Ilustraciones de la escultora Rosibel Ramírez.
Mientras tanto, leamos un texto de la coantóloga,
poeta Mariela Zuluaga
Mariela
Zuluaga
El
último testigo*
Me despertó el chapoteo del martín pescador cuando
rompió el espejo del río y entonces, recordé que el currucutú había cantado
muchas veces la noche anterior. Una corriente
fría recorrió mi esqueleto.
Ahora, cuando le cuento a usted los hechos pienso que,
tal vez, aquello que sucedió no me habría afectado si esa mañana mis ojos no se clavan en el oriente y me
convierten en testigo y protagonista de la historia.

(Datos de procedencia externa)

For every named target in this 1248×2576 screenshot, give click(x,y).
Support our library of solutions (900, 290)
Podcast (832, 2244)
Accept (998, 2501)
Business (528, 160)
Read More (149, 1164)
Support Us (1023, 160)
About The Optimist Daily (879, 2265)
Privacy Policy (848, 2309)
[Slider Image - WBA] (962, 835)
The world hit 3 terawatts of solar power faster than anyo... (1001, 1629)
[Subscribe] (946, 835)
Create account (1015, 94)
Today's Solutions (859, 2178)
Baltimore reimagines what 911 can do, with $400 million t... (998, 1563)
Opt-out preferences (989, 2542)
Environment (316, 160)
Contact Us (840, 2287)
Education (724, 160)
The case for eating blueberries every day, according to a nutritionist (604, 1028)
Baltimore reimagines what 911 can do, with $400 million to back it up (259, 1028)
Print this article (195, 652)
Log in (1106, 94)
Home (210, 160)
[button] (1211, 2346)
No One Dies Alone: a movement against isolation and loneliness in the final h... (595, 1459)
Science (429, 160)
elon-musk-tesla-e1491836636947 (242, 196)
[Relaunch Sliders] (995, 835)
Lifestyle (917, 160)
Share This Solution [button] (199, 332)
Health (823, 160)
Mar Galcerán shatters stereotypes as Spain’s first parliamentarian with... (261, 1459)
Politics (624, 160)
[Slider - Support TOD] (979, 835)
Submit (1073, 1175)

Allí, tras los matorrales, mostrando sus dientes de
piraña, estaban ellos. Los había visto en otras ocasiones arrasando monte con
el resplandor que cargan a la cintura y marcando territorio con los truenos del
brazo. Mi primera y única familia la perdí en una de esas. Dos polluelos con
plumón apenas, incapaces de volar,
fueron sacados de la cueva donde
los teníamos y pisoteados por
patas que sólo sabían ir hacia delante. Aún hoy escucho el eco de su llamado de auxilio. Nunca más he vuelto a empollar. La rabia y el
dolor me hicieron más solitario que cualquiera otro de mi familia y, por miedo, renuncié al amor.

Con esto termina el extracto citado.